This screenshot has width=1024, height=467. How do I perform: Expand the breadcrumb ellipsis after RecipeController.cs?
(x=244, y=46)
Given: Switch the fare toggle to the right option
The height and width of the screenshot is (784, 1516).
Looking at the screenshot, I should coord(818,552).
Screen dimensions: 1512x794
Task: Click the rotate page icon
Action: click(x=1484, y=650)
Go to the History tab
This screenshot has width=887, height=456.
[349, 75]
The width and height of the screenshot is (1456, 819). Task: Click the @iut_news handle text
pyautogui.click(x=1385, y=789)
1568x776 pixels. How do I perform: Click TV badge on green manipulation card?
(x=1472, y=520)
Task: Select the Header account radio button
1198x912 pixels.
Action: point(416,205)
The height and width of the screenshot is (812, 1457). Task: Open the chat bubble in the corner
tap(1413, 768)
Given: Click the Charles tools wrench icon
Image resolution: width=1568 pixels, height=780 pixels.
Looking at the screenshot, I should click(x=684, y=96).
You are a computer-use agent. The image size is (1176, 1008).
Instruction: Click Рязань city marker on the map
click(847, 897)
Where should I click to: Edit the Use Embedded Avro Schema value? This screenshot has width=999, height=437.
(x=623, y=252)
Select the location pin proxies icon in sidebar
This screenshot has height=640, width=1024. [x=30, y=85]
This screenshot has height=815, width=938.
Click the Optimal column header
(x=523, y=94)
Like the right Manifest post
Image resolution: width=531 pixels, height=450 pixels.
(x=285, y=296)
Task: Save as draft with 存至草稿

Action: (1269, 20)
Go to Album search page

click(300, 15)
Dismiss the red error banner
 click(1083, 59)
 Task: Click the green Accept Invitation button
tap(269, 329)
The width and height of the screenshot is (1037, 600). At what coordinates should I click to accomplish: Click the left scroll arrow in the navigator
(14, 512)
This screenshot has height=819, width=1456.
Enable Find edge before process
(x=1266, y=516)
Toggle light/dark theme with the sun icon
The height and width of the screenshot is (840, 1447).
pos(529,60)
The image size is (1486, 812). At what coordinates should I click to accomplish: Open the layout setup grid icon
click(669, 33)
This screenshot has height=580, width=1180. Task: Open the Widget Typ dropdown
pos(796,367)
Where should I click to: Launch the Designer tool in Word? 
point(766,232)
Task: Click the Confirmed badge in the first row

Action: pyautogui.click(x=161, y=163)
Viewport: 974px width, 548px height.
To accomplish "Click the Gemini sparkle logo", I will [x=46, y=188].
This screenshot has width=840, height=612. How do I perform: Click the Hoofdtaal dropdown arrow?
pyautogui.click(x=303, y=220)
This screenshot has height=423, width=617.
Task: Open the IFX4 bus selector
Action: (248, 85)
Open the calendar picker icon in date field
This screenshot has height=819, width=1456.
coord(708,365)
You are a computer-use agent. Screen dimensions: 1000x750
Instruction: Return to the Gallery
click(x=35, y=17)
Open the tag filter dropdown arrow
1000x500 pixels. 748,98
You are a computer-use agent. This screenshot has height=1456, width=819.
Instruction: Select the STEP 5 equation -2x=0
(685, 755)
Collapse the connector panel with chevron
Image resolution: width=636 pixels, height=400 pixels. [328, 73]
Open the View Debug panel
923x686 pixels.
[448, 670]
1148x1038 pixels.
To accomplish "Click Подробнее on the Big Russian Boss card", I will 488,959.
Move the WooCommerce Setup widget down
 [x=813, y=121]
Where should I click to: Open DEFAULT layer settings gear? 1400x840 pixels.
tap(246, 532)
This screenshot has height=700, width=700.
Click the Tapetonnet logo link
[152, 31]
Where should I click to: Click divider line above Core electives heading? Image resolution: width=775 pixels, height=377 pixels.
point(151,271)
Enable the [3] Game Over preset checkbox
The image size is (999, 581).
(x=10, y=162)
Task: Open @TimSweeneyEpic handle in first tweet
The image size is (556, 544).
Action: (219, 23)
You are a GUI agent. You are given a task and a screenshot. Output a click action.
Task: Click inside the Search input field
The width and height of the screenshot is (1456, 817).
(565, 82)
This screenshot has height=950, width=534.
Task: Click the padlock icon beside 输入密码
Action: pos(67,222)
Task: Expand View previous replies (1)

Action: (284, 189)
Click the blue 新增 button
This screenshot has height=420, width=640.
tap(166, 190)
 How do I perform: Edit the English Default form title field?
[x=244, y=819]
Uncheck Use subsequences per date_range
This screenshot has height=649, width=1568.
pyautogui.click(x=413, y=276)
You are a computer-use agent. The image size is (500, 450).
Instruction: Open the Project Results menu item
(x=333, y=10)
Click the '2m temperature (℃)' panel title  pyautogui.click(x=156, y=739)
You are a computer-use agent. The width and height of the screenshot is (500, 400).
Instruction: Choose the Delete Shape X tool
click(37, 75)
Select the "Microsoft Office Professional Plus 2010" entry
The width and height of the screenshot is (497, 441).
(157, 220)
++++
§ **Goal of the exercise**: Put the part of the listing above that opens with the line containing "How do I perform: Edit" and runs through the last line of the listing into a Markdown table with the columns Row and Line, numbering the lines in order and leaving out blank ones.

§ **Written answer**:
| Row | Line |
|---|---|
| 1 |  How do I perform: Edit the English Default form title field? |
| 2 | [x=244, y=819] |
| 3 | Uncheck Use subsequences per date_range |
| 4 | This screenshot has height=649, width=1568. |
| 5 | pyautogui.click(x=413, y=276) |
| 6 | You are a computer-use agent. The image size is (500, 450). |
| 7 | Instruction: Open the Project Results menu item |
| 8 | (x=333, y=10) |
| 9 | Click the '2m temperature (℃)' panel title  pyautogui.click(x=156, y=739) |
| 10 | You are a computer-use agent. The width and height of the screenshot is (500, 400). |
| 11 | Instruction: Choose the Delete Shape X tool |
| 12 | click(37, 75) |
| 13 | Select the "Microsoft Office Professional Plus 2010" entry |
| 14 | The width and height of the screenshot is (497, 441). |
| 15 | (157, 220) |